■ EXTRACTED TEXT ■
The Unexpected Grief of Pulling Back the Curtain

Why Greater Awareness Brought Grief Before It Brought Peace

There is a kind of grief nobody warns you about.

It’s the grief that comes when the curtain gets pulled back and you realize the world is much different than what you thought it was.

Not because you were necessarily naive or uninformed.

But because there are some things you simply don’t see until you begin looking for them.

Over the last few years, this has become shockingly apparent. 

By all standards, I am an educated, successful, relatively well-read, informed, and reasonably discerning person. But there were (and still are) entire categories of information I had never explored, or even been made aware of. 

After all, they weren’t topics I studied in school or university, nor were they conversations taking place in my social circles. 

Perhaps that’s because they were intentionally omitted. Or perhaps many of the people teaching them had simply accepted the same narratives they had been taught, never feeling an impetus to question them.

Whatever the reason, there were entire categories of history, power, theology, media, and human nature that remained unexplored for me until I intentionally began following those threads.

That is true for many of us.

Not because we are naive or unintelligent.

But for most of us, high achievers in particular, it’s because we’ve been busy “succeeding within the system”.

We’re climbing the corporate ladder, building businesses, raising families, paying mortgages, pursuing goals, and trying to create meaningful lives.

Most of us aren’t spending our evenings questioning the systems or foundations beneath everything we’ve been taught, told, or encouraged to believe.

■ SOURCE MATERIAL ■
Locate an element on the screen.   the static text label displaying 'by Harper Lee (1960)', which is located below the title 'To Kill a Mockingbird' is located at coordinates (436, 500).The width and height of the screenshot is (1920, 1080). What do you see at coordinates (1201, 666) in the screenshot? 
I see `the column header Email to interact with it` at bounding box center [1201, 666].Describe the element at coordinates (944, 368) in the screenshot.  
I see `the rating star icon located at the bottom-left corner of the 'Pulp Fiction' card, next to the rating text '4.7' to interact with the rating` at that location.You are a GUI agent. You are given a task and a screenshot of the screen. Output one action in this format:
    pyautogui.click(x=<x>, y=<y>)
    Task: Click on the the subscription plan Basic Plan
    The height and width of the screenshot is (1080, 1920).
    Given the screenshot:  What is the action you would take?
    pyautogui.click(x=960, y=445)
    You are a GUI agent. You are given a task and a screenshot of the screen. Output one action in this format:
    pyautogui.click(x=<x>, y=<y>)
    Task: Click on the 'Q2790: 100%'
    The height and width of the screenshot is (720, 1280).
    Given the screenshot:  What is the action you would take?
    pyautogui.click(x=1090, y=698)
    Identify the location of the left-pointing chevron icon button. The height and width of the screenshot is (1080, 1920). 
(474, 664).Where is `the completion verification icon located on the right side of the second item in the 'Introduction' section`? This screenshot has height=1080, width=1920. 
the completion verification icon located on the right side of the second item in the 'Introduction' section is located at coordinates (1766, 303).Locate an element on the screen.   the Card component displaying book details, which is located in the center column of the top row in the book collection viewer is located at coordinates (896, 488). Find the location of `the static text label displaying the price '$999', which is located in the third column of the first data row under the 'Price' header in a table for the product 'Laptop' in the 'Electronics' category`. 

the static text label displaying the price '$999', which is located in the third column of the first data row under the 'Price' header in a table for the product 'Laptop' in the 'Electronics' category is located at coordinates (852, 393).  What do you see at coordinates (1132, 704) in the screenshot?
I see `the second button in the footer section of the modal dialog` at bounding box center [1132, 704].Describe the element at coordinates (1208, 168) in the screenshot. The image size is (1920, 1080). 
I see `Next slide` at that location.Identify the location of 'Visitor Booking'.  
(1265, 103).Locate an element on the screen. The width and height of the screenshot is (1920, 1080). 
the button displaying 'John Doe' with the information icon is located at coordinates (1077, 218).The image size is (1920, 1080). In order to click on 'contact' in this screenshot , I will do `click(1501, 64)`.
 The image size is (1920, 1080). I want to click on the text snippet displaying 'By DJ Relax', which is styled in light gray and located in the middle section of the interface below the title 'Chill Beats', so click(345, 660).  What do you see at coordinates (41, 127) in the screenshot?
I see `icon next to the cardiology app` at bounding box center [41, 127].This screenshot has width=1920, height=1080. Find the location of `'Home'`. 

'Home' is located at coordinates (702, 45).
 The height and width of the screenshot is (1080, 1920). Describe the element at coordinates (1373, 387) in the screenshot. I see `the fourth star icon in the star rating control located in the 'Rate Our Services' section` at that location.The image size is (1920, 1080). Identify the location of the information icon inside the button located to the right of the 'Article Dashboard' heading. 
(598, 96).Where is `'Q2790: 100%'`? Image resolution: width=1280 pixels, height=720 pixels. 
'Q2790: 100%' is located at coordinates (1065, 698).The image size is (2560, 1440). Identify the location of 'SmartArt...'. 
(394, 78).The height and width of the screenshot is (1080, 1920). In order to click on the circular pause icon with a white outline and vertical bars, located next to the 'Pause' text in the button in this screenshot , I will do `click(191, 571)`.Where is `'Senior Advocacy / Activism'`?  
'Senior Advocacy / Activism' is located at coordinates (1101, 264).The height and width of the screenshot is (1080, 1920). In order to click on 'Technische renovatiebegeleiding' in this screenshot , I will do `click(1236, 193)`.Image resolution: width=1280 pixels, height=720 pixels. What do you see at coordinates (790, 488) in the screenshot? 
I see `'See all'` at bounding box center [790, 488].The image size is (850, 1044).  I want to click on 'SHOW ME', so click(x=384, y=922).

■ PROBLEM STATEMENT ■
Retype the passage from the essay on the unexpected grief of pulling back the curtain, starting at "Not because you" and ending at "made aware of.".

■ WRITTEN RESPONSE ■
Not because you were necessarily naive or uninformed.

But because there are some things you simply don’t see until you begin looking for them.

Over the last few years, this has become shockingly apparent. 

By all standards, I am an educated, successful, relatively well-read, informed, and reasonably discerning person. But there were (and still are) entire categories of information I had never explored, or even been made aware of.